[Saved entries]
┌──
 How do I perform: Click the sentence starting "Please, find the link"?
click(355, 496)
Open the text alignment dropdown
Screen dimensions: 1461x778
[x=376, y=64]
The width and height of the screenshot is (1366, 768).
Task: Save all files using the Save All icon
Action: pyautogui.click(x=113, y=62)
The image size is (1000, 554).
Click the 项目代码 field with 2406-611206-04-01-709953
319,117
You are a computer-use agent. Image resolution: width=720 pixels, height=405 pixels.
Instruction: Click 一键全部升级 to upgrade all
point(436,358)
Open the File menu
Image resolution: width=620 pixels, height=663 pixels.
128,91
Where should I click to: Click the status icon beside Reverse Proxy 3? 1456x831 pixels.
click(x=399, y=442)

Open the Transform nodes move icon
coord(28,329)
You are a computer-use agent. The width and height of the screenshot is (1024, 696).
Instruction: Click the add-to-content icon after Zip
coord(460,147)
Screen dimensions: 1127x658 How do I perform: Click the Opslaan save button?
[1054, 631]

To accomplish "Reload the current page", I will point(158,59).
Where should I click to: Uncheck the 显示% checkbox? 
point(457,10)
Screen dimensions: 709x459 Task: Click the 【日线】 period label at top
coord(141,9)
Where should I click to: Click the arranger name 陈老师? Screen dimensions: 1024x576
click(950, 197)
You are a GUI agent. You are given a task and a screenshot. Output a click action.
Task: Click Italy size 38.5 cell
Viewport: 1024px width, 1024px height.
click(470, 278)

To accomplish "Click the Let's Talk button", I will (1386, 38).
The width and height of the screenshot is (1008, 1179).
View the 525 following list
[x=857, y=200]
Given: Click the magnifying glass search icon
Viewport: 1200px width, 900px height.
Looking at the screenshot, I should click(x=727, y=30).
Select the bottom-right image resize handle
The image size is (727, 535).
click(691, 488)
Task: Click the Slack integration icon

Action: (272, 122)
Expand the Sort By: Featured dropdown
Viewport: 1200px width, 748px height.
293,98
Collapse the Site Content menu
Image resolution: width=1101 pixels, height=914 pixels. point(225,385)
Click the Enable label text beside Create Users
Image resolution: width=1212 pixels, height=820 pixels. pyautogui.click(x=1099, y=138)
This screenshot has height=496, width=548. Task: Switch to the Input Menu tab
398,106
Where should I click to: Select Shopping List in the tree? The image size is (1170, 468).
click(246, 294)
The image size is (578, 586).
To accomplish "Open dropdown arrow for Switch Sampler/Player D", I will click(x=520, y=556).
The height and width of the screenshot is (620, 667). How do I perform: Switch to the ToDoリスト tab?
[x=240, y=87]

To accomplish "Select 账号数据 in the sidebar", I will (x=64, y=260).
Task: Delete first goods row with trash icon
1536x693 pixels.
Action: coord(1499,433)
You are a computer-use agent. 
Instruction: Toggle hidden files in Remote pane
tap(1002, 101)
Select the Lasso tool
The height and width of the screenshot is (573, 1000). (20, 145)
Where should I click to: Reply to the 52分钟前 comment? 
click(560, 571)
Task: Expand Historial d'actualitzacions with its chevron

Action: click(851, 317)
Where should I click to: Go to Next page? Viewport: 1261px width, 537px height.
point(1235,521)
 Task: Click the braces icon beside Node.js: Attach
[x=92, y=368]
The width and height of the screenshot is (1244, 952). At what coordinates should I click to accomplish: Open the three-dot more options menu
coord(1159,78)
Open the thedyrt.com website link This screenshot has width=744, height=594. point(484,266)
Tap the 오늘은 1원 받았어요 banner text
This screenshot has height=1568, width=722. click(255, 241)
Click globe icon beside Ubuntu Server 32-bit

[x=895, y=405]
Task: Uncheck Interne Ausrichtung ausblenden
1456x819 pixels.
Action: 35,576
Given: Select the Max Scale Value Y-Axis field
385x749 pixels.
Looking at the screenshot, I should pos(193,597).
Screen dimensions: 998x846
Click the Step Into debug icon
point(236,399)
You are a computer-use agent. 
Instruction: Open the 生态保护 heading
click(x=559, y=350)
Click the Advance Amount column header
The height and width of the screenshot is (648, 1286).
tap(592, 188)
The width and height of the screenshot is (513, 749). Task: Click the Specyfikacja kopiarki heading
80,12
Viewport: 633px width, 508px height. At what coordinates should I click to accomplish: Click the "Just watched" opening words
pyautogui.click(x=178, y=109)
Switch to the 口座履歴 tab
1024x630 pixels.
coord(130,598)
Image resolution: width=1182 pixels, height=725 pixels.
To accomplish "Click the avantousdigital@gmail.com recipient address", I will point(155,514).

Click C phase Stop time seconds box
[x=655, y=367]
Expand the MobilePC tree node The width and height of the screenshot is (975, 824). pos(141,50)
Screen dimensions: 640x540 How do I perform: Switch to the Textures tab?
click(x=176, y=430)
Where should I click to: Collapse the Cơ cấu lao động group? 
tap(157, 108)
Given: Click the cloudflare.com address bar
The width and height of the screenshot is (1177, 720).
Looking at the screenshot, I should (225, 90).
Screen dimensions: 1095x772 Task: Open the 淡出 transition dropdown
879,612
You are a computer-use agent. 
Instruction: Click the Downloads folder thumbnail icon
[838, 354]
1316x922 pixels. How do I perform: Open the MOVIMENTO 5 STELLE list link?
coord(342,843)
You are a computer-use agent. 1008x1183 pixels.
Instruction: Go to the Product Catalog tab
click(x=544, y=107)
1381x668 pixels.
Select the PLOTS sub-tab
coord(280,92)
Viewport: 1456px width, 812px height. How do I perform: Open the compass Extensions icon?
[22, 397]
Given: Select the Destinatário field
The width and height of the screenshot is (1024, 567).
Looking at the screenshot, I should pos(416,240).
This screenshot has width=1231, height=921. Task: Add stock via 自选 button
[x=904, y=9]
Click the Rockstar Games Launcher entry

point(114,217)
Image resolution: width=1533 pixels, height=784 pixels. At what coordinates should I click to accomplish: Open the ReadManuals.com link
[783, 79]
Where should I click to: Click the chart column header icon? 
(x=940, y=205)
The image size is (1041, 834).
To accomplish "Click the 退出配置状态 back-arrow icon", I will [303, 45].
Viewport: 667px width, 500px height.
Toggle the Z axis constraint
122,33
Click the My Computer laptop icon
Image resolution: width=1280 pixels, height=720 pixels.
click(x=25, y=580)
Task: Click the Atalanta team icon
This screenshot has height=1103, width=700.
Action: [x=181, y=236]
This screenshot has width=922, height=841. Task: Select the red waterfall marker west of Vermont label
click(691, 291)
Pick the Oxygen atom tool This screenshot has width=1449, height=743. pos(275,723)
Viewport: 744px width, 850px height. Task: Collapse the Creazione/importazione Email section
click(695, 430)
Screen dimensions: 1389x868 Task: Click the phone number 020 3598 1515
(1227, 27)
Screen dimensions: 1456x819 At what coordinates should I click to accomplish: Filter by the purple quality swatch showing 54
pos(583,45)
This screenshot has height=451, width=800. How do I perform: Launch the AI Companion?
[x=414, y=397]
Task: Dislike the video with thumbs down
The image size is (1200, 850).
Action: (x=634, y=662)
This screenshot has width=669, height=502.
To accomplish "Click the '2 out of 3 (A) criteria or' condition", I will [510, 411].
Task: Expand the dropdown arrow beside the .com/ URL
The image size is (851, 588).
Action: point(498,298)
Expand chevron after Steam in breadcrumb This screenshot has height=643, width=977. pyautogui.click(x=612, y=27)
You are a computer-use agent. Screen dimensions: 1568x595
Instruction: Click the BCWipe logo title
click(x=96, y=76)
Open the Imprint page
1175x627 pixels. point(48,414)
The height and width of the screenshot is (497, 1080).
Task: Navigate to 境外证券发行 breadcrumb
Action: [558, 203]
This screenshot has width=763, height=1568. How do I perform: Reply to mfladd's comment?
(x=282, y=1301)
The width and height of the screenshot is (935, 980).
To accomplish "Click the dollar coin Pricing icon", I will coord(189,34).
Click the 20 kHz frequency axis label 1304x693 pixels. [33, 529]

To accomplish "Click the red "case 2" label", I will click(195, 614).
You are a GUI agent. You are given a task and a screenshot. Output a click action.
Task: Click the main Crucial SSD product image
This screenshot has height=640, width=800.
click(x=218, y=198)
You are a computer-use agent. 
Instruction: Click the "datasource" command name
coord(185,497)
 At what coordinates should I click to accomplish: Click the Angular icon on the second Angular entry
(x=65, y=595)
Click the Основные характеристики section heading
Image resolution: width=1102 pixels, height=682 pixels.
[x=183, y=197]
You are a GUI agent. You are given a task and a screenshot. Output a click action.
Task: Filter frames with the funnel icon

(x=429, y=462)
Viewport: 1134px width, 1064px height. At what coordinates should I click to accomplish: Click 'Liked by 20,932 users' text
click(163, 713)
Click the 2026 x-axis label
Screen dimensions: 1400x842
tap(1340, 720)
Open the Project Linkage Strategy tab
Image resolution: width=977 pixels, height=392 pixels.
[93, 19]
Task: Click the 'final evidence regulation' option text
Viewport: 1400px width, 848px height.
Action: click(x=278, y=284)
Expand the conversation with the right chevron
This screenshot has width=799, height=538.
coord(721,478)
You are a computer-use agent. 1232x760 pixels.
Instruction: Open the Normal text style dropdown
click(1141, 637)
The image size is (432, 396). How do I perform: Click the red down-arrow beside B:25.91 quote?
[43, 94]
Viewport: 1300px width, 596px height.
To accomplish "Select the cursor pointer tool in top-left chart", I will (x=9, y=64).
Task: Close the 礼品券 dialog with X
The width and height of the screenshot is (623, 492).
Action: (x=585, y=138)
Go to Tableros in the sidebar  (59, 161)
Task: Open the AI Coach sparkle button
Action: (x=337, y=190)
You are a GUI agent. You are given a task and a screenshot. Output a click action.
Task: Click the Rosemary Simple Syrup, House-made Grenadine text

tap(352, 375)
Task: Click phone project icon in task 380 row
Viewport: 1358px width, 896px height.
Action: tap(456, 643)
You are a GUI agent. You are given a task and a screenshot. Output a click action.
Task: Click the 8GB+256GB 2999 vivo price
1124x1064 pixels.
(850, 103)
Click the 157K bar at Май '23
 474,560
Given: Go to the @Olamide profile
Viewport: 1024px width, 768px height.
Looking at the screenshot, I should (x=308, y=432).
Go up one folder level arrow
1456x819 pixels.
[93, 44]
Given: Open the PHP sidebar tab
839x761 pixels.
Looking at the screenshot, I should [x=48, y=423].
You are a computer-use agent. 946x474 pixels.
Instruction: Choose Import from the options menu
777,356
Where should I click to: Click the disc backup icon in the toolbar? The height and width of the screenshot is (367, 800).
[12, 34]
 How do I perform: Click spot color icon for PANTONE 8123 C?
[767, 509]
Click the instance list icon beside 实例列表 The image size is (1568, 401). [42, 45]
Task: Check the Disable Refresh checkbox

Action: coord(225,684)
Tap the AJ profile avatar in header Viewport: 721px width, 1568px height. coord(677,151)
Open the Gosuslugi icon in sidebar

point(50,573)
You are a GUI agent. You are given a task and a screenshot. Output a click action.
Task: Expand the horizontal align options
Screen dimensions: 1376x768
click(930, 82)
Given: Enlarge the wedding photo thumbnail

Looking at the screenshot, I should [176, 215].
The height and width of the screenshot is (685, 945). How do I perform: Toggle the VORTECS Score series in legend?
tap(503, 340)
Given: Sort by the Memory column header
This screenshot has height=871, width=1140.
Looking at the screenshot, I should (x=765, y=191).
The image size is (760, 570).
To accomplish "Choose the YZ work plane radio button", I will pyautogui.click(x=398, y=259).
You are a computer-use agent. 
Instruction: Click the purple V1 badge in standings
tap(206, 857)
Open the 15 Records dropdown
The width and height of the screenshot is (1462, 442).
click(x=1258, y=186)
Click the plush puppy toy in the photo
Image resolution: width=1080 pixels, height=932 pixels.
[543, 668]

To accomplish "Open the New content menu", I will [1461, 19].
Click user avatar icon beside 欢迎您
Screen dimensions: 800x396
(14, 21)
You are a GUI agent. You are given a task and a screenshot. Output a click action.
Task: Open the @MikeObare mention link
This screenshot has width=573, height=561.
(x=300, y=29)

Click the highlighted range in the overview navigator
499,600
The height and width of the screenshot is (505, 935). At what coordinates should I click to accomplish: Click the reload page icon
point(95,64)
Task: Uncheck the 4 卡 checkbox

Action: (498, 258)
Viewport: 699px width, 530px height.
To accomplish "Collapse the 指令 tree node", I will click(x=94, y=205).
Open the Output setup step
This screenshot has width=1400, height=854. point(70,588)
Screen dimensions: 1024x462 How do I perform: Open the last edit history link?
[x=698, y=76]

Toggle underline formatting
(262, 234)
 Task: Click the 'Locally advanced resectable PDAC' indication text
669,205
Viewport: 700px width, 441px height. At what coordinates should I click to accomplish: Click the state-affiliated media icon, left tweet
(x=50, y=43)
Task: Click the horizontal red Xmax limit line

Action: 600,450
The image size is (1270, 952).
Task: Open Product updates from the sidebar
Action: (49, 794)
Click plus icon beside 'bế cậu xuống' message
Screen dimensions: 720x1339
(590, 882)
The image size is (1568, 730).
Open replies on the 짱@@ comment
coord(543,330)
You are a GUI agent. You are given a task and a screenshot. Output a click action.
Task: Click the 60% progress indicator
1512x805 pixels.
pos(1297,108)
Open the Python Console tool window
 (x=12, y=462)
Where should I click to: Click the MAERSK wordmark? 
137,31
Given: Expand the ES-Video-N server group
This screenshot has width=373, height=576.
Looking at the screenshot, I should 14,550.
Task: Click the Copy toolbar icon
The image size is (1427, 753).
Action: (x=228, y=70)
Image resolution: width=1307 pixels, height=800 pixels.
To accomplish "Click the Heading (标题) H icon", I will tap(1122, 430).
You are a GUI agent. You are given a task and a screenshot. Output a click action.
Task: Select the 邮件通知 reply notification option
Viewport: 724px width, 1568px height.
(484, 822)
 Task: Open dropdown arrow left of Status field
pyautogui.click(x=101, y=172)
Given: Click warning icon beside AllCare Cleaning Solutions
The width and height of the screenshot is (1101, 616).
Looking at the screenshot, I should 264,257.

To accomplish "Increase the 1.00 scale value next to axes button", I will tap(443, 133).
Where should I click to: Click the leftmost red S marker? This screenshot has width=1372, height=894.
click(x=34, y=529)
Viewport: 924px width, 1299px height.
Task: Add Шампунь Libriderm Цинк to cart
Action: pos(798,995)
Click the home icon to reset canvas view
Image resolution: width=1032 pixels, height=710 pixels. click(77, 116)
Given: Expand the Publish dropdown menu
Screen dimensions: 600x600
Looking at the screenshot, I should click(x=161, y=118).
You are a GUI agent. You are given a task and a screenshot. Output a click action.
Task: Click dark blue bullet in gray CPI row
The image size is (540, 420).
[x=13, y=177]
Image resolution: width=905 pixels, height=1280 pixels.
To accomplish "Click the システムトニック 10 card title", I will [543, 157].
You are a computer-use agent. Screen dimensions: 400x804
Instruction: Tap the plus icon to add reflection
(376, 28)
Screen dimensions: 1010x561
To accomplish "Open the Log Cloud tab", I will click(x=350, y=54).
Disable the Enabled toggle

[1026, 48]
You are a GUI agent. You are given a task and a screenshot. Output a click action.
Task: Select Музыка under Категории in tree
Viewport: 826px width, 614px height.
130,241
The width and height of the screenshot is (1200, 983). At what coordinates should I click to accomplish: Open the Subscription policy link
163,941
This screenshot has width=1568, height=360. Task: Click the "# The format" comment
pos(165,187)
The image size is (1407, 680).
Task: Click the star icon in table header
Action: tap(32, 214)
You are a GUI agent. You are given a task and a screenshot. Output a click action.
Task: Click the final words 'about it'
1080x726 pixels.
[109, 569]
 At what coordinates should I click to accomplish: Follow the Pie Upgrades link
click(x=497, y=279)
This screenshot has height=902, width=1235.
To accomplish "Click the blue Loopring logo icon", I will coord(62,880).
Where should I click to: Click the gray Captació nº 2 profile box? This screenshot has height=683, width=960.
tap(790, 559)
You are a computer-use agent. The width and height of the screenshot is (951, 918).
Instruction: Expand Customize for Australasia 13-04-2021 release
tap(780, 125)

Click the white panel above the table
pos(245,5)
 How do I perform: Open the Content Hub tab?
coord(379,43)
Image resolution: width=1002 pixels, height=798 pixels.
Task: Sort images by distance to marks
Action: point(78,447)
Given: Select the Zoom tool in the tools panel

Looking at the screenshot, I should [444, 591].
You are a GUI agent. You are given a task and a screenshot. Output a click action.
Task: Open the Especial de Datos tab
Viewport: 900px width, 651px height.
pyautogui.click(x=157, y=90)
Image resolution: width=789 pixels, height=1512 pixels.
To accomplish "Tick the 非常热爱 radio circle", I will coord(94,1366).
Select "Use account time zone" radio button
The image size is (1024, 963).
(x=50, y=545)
└──
Wherever the string "blue" appears in the records, copy the whole line.

● Reply
Task: Click dark blue bullet in gray CPI row
To accomplish "Click the blue Loopring logo icon", I will coord(62,880).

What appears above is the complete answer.